Reading text:
↓↓↓
Once again you found an article that supports your POV and incorrectly ran with it.
Evidence shows that COVID-19 vaccines don’t increase the risk of death, contrary to claim by financier Edward Dowd
CLAIM
COVID-19 vaccines are causing excess deaths around the world; sudden adult death syndrome is new
VERDICT
UNSUPPORTED
DETAILS
Inadequate support: There’s no evidence supporting the claim that people vaccinated against COVID-19 are generally more likely to die compared to unvaccinated people. In fact, the evidence indicates otherwise.
Factually inaccurate: Sudden adult death syndrome (SADS) isn’t new. Reports of SADS date back to the 90s. The term is simply perceived as new by many people, likely because of a change in public awareness of the term.
Multiple pieces of evidence show that COVID-19 vaccination doesn’t increase the risk of death. Like all medical interventions, the COVID-19 vaccines carry side effects, but most of these are mild and short-lived. Certain COVID-19 vaccines are associated with an increased risk of heart inflammation or blood clots, but these risks are smaller than those associated with COVID-19 itself.
https://healthfeedback.org/claimrevi...r-edward-dowd/
Originally Posted by SpeedRacerXXX
Thanks, I enjoyed reading your link Speed Racer.
↑↑↑
Problem to work on: In the vaccine fact-check post, rewrite the passage between "Multiple pieces of" and "link Speed Racer.", inclusive, replacing "short-lived" with "brief".

Data extract:
↓↓↓
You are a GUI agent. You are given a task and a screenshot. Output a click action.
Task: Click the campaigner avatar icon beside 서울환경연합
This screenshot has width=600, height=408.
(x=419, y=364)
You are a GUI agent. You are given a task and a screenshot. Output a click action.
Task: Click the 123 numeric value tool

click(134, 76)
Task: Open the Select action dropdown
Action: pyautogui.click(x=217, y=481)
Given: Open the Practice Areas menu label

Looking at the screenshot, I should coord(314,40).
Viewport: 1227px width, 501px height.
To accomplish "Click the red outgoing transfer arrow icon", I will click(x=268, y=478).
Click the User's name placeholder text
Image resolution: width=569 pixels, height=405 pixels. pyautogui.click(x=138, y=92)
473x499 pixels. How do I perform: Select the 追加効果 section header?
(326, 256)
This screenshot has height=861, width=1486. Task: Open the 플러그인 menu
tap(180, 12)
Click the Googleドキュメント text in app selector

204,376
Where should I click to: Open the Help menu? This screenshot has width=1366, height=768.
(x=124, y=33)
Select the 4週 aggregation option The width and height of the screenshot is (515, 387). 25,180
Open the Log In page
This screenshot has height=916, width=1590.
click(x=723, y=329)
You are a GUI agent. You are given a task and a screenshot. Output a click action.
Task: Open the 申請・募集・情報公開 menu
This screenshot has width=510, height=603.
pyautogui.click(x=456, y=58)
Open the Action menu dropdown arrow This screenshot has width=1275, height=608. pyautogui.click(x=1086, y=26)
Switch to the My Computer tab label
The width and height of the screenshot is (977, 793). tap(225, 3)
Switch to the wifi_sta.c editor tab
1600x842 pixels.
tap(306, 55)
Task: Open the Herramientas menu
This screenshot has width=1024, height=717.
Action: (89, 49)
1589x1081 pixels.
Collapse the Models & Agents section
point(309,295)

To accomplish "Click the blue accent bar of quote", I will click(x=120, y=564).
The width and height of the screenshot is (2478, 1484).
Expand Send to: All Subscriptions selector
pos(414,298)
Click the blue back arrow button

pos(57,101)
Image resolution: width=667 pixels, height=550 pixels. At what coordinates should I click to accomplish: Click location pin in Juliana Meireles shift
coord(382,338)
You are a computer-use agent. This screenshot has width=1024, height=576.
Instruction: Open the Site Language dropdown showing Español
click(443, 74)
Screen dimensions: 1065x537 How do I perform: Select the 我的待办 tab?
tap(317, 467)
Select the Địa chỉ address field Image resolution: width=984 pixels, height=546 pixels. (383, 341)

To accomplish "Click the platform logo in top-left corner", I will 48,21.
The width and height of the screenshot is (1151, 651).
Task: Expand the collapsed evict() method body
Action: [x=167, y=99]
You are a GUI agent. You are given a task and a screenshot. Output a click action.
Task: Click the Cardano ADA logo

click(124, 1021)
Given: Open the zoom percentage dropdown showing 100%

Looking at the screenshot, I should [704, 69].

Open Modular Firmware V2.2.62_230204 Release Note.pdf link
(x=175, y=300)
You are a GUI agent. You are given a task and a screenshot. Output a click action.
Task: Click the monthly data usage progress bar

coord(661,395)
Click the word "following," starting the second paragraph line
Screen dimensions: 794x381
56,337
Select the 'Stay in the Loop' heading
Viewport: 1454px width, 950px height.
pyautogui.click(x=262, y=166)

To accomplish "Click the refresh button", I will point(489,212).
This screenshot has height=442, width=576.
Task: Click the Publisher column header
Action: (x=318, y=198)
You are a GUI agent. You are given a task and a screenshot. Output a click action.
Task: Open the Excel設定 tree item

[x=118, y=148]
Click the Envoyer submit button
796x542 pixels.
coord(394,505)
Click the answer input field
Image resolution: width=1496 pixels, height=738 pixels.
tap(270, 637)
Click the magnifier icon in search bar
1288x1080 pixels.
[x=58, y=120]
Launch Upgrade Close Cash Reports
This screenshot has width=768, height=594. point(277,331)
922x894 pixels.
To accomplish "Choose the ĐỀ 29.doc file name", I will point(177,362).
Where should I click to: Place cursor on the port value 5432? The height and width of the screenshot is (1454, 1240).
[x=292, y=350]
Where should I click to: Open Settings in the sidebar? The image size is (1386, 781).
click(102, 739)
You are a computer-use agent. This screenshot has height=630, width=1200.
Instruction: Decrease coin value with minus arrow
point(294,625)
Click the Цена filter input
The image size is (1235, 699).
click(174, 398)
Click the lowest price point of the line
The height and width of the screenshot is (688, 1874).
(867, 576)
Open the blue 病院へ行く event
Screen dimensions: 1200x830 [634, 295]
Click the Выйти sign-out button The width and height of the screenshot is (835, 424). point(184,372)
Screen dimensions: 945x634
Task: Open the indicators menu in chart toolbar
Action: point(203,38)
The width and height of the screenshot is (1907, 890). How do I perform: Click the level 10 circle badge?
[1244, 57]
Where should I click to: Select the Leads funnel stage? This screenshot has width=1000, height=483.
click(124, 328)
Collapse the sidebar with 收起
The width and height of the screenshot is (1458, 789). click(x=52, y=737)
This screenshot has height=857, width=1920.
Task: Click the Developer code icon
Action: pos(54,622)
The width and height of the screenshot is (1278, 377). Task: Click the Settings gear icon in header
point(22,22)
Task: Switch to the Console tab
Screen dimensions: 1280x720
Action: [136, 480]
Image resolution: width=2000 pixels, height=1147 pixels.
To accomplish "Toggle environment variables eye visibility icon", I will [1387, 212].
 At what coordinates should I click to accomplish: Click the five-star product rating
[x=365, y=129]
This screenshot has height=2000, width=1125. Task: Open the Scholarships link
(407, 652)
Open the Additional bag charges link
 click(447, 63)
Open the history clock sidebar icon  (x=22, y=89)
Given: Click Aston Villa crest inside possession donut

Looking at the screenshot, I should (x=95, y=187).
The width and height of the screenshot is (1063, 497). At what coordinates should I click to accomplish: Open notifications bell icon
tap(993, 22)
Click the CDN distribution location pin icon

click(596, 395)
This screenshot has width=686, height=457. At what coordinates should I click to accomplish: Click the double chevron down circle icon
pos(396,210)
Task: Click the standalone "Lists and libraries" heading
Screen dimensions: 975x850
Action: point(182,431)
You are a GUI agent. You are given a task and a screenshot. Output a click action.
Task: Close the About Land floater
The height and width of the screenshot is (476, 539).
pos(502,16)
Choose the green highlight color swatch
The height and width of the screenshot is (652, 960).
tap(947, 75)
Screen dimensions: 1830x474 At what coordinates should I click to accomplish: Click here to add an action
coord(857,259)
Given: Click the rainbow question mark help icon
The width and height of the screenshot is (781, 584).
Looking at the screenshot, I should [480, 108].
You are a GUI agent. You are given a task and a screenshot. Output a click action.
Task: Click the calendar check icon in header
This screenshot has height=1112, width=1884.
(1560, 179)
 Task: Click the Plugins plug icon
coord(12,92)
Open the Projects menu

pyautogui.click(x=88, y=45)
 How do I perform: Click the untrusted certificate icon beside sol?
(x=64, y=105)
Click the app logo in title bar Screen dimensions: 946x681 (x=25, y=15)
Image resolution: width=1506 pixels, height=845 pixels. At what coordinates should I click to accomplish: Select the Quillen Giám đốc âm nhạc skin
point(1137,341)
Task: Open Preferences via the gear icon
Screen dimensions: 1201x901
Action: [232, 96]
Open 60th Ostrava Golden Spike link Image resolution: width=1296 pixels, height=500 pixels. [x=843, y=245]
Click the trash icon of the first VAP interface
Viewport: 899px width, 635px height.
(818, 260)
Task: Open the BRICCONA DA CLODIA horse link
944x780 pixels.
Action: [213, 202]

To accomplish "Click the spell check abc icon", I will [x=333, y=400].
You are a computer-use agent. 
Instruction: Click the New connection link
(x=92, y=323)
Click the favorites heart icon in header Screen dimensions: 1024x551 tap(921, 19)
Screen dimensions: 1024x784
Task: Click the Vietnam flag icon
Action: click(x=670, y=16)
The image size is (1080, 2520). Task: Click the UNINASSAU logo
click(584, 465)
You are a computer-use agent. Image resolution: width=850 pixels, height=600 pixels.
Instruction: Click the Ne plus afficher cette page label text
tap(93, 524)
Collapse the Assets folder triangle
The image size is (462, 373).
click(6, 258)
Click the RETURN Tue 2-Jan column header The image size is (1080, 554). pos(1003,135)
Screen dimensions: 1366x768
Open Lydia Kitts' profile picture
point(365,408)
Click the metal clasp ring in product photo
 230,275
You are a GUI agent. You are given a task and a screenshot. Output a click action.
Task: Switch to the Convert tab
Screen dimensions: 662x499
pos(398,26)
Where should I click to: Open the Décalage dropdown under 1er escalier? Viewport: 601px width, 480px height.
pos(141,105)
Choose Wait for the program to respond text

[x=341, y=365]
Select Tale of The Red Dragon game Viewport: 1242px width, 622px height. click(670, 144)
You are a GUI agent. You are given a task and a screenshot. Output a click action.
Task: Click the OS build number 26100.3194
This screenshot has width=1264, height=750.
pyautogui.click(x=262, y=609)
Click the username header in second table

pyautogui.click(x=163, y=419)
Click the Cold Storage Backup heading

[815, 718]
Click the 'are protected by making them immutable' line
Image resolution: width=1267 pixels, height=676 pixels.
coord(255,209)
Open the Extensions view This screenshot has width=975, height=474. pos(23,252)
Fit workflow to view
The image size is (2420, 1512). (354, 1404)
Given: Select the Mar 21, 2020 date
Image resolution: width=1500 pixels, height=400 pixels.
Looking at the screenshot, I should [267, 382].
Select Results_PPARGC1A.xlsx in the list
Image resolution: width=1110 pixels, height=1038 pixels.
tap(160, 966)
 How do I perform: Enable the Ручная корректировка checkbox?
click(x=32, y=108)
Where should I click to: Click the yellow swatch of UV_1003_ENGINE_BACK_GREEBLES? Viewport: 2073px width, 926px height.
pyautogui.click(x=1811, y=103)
↑↑↑
Answer for the task:
Multiple pieces of evidence show that COVID-19 vaccination doesn’t increase the risk of death. Like all medical interventions, the COVID-19 vaccines carry side effects, but most of these are mild and brief. Certain COVID-19 vaccines are associated with an increased risk of heart inflammation or blood clots, but these risks are smaller than those associated with COVID-19 itself.
https://healthfeedback.org/claimrevi...r-edward-dowd/
Originally Posted by SpeedRacerXXX
Thanks, I enjoyed reading your link Speed Racer.